Sean Hedger
- Born: Sean Hedger 1974 (age 51–52)

Rugby union career
- Position: Head Coach Bond University

Coaching career
- Years: Team
- 2015–: Bond University Rugby Club
- 2014: Melbourne Rising
- 2011–12: Kyuden Voltex

= Sean Hedger =

Sean Hedger (born 1974) is an Australian professional rugby union coach. He is currently an assistant coach of the Super Rugby team the Melbourne Rebels. He was appointed as head coach of the Melbourne Rising for the inaugural season of Australia's National Rugby Championship in 2014.

Hedger began his professional rugby coaching career with the Queensland Reds as the co-ordinator of their Rugby College, before assuming the role of head coach of their rugby programme from 2003 to 2005. He was also an assistant coach of Australia Under-21 in 2004. In mid 2005, Hedger re-located to Japan, fulfilling multiple coaching roles with Top League team, Kobelco Steelers, over five years. In 2010, he became assistant coach of Kyuden Voltex for a season, before accepting the role of head coach.

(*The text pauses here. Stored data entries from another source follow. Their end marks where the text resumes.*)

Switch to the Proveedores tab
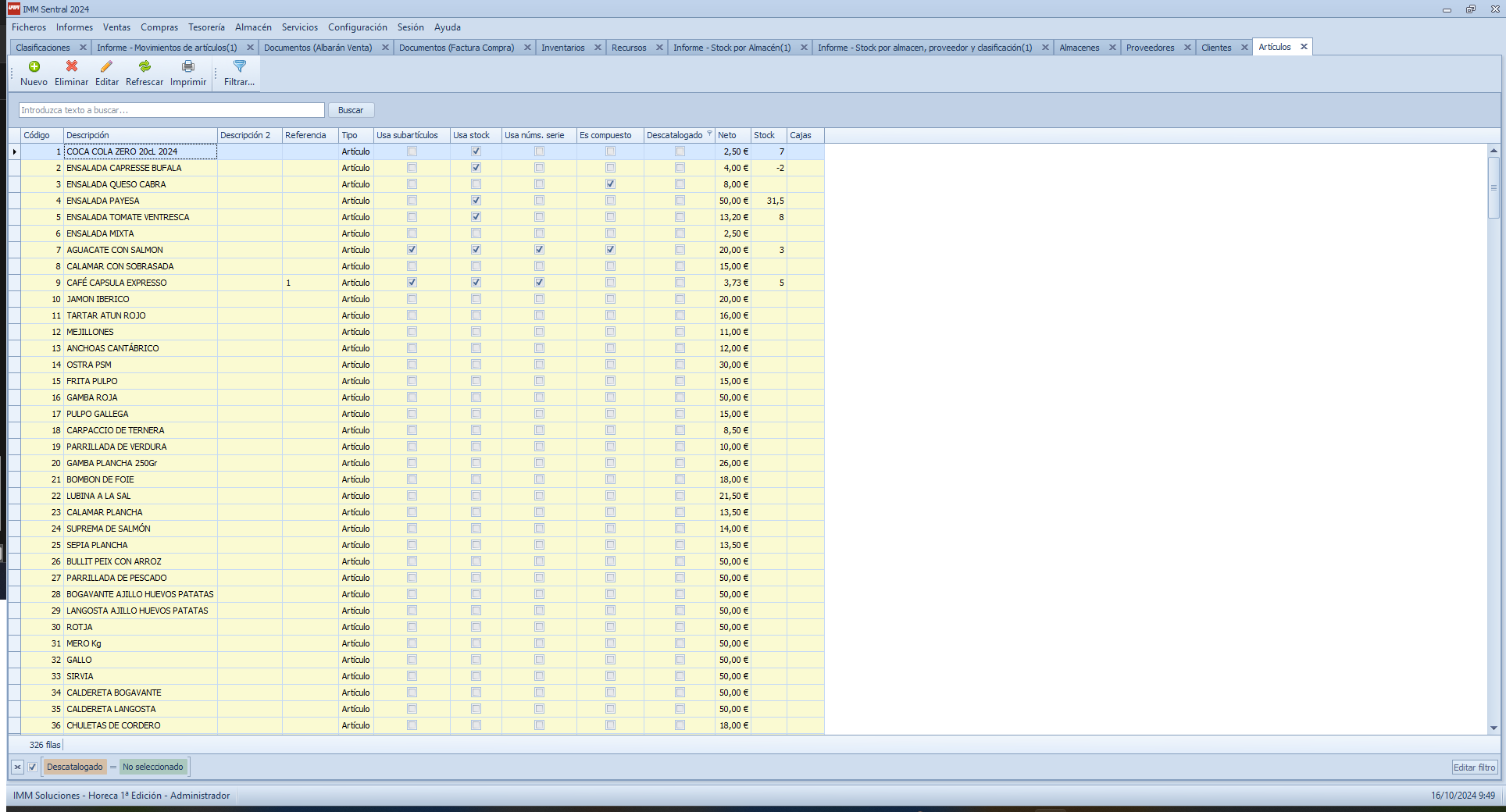This screenshot has height=812, width=1506. (x=1150, y=48)
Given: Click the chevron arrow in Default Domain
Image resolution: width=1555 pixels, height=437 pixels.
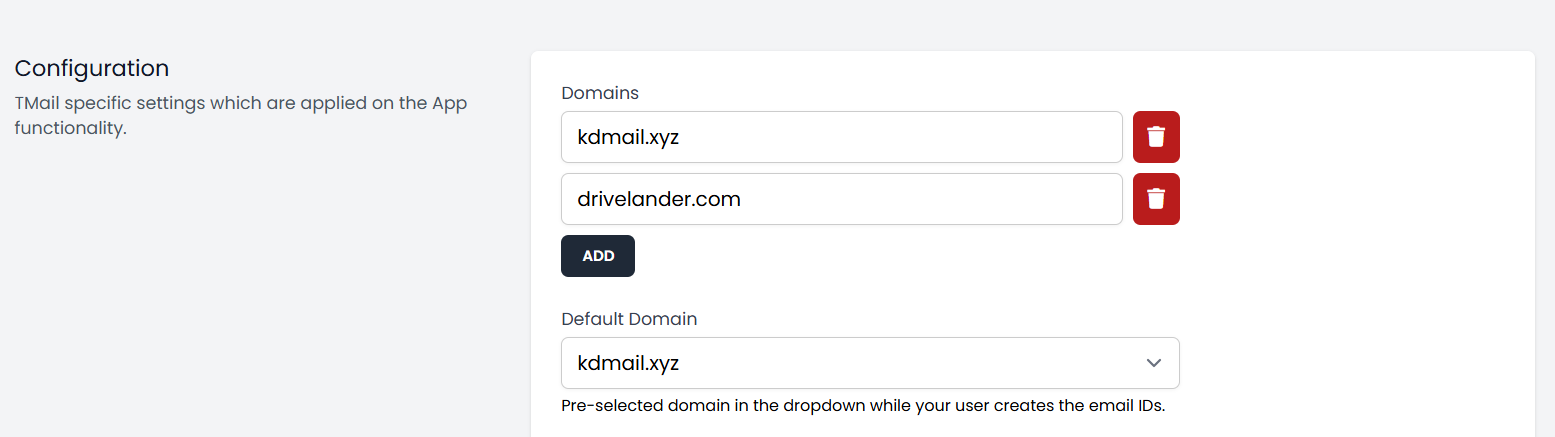Looking at the screenshot, I should coord(1154,363).
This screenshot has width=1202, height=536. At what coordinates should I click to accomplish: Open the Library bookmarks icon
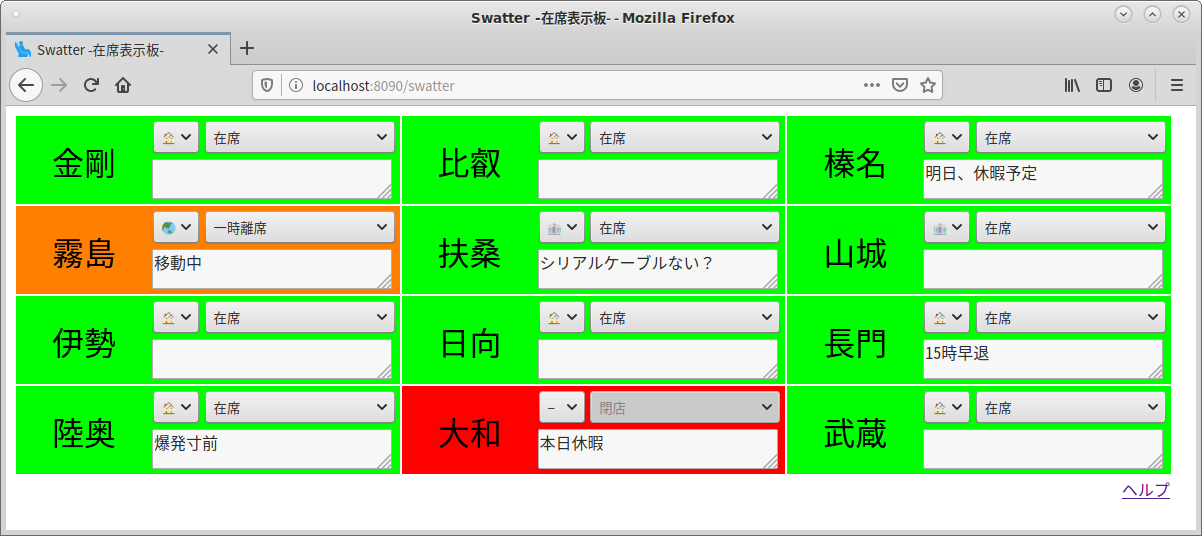coord(1072,85)
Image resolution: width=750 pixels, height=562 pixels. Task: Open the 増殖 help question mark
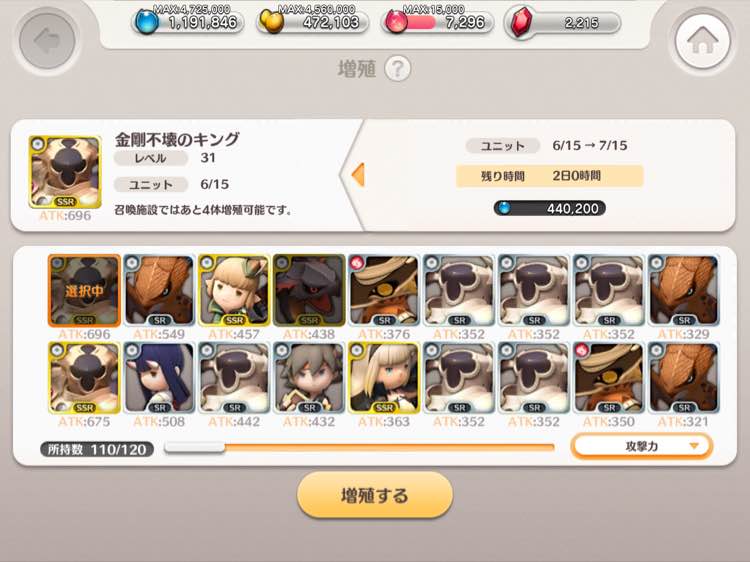point(397,69)
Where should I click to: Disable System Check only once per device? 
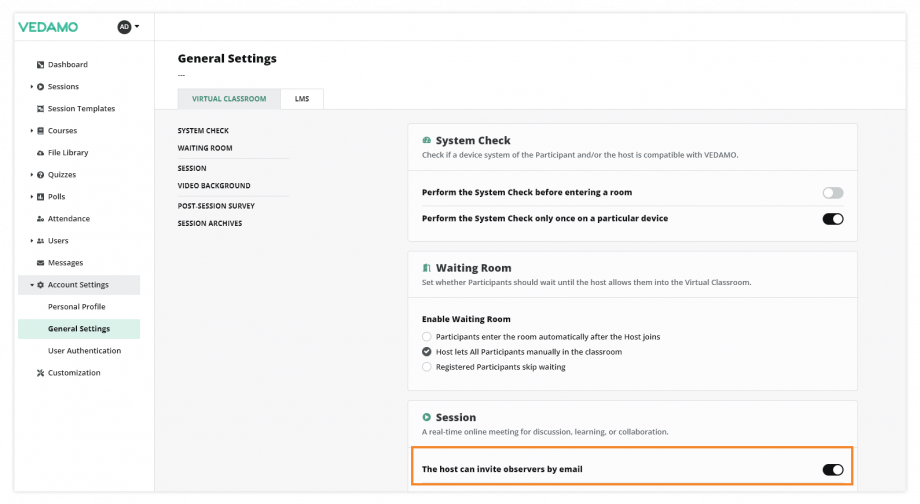point(832,219)
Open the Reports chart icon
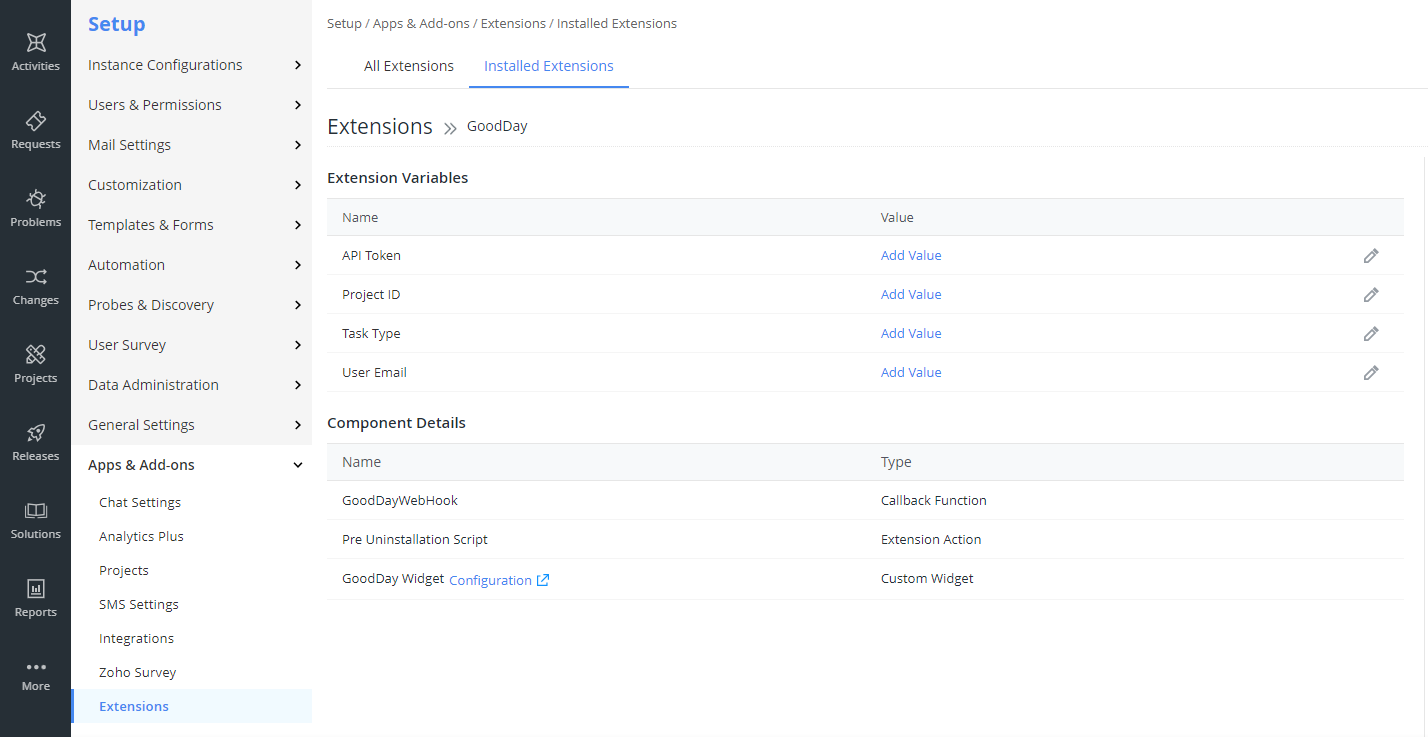Viewport: 1428px width, 737px height. 36,589
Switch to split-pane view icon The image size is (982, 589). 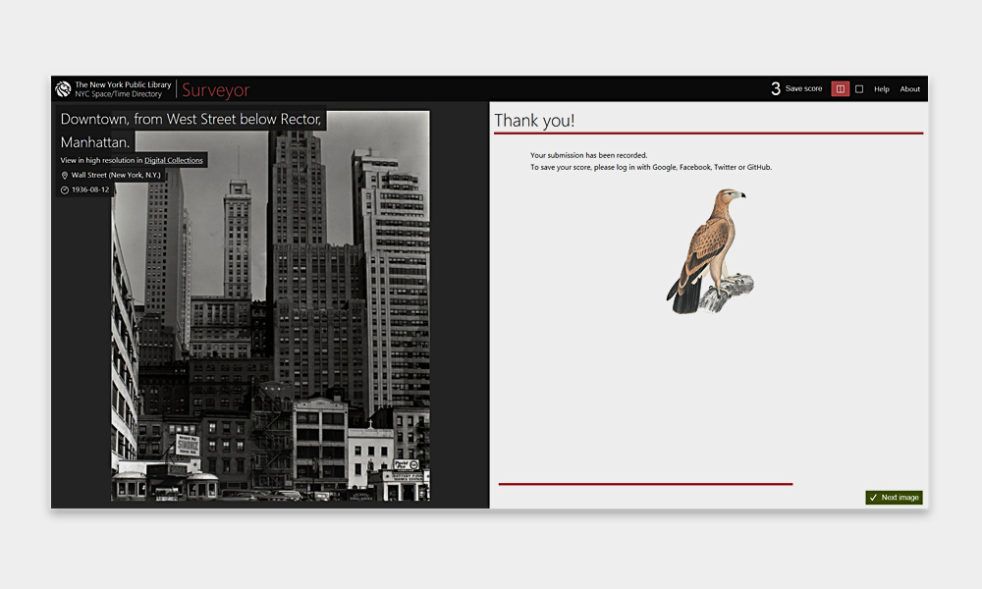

He then returned home to Australia, where he was appointed as head coach of the ARU's National Academy for New South Wales. He joined the Melbourne Rebels as the club's attack coach for the 2014 Super Rugby season. After the launch of the National Rugby Championship, he was appointed as head coach of the Melbourne Rising team to play in the new competition.
In October 2015, Hedger departed as coach of Melbourne Rising, having accepted the position of Director of Rugby with Bond University Rugby Club in his native Queensland.

Hedger's coaching role models are Alastair Clarkson and Darren Lehmann.